- EU Investigates the Legality of the UK Patent Box Regime
- May 15, 2014 | Authors: Lodewijk P.W. Berger; Lyda Stone; Raymond J. Wiacek
- Law Firms: Jones Day - Amsterdam Office ; Jones Day - Washington Office
The recently introduced UK patent box regime is under renewed investigation by the EU. The EU has asked the UK to provide it with certain documents in order to enable it to investigate whether the patent box regime constitutes state aid. The UK government is robustly defending its position. If the regime is found to have breached EU legislation on state aid, the consequences could be significant and would fall not on the UK government but on the companies having claimed the relief, which could expect to be asked to pay a greater amount of tax on income within the regime.
The patent box regime was introduced by the current UK government soon after it was elected. Under the regime, certain income linked to the exploitation of EU patents is taxed at a reduced rate. The effective rate of tax for income within the regime is 10 percent, i.e., half the UK corporation tax rate on profits.

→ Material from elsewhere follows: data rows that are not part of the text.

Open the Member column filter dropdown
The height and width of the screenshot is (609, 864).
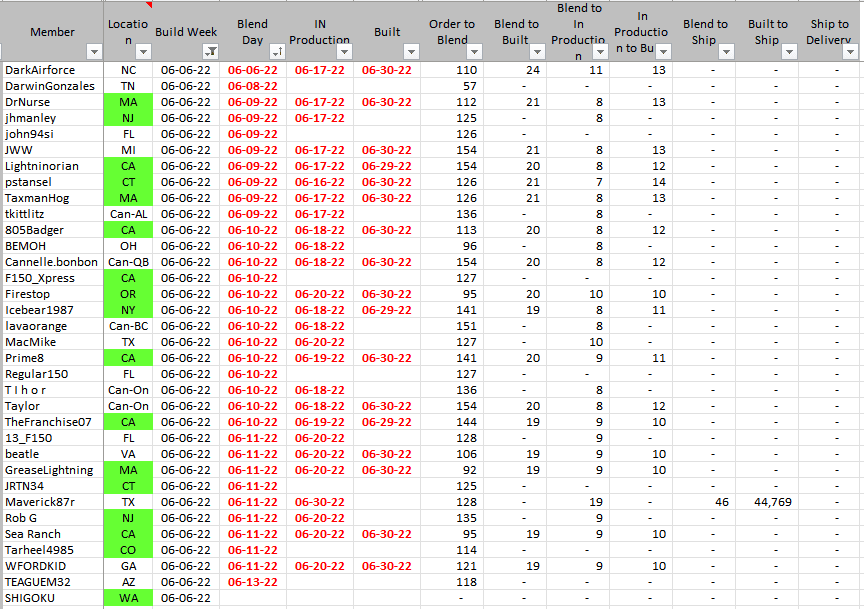[94, 52]
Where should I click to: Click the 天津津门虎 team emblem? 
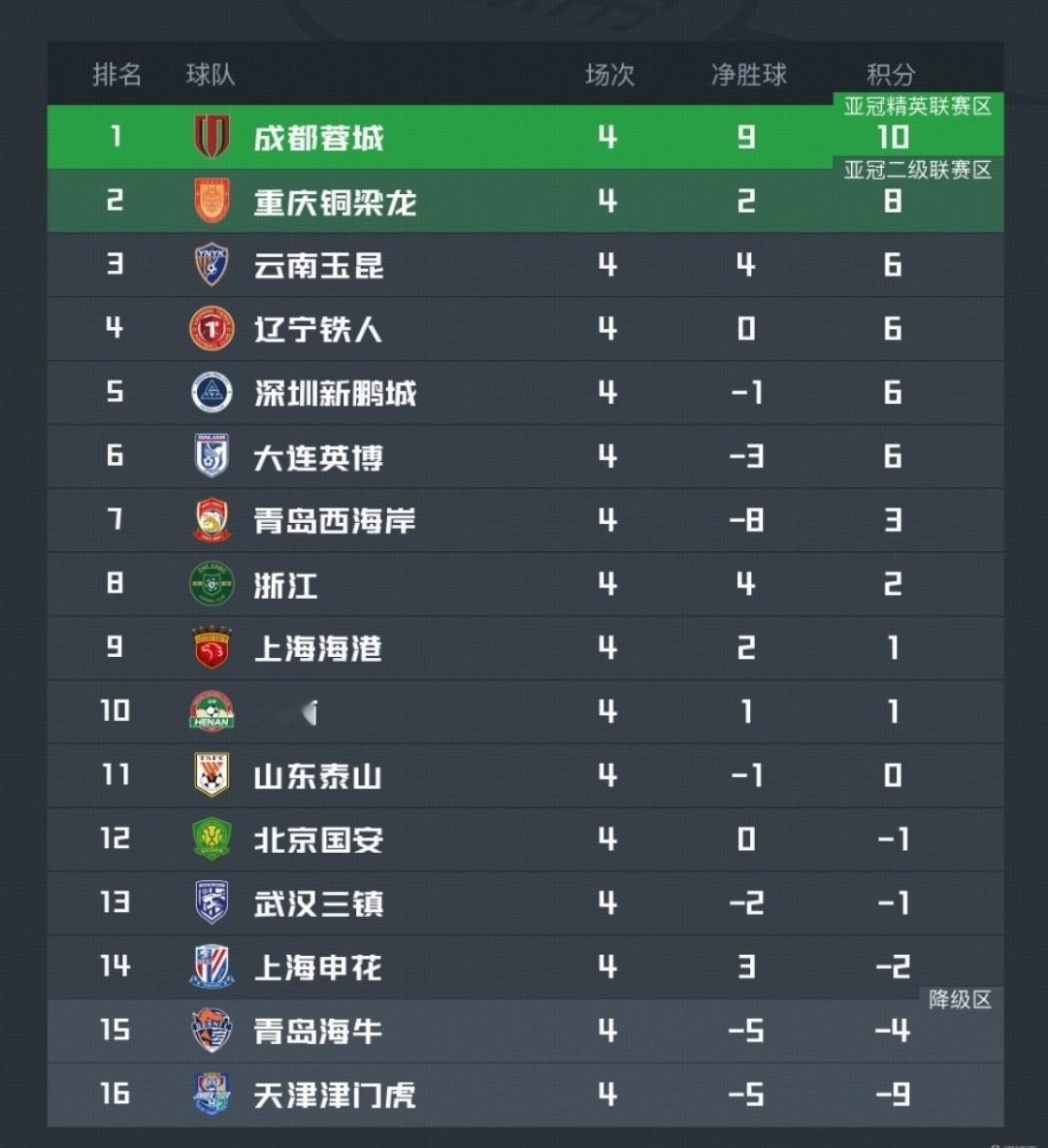coord(212,1094)
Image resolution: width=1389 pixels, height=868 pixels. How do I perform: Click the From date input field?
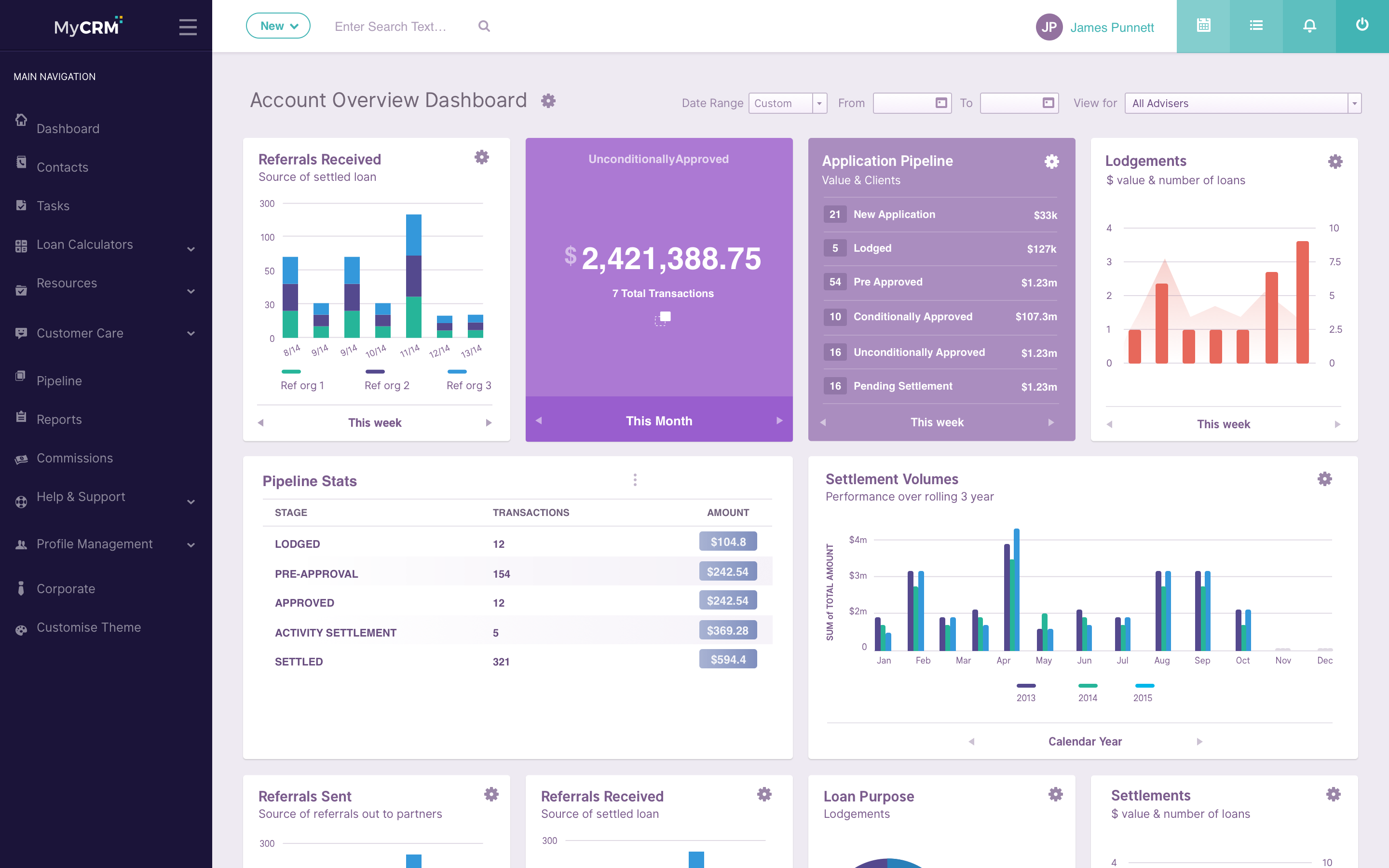(x=912, y=103)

It was thought that the EU's challenge to the UK patent box regime had been "kicked into the long grass" at the end of last year but Financial Times recently reported that the EU had requested further documents from the UK in the course of examining the lawfulness of the regime. The UK did not consider that the patent box was a form of state aid and therefore did not seek clearance from the EU before introducing it. If it is finally determined that the UK patent box regime is a form of state aid, the fact that it was not cleared by the EU before it was introduced could lead to the regime being held to be unlawful.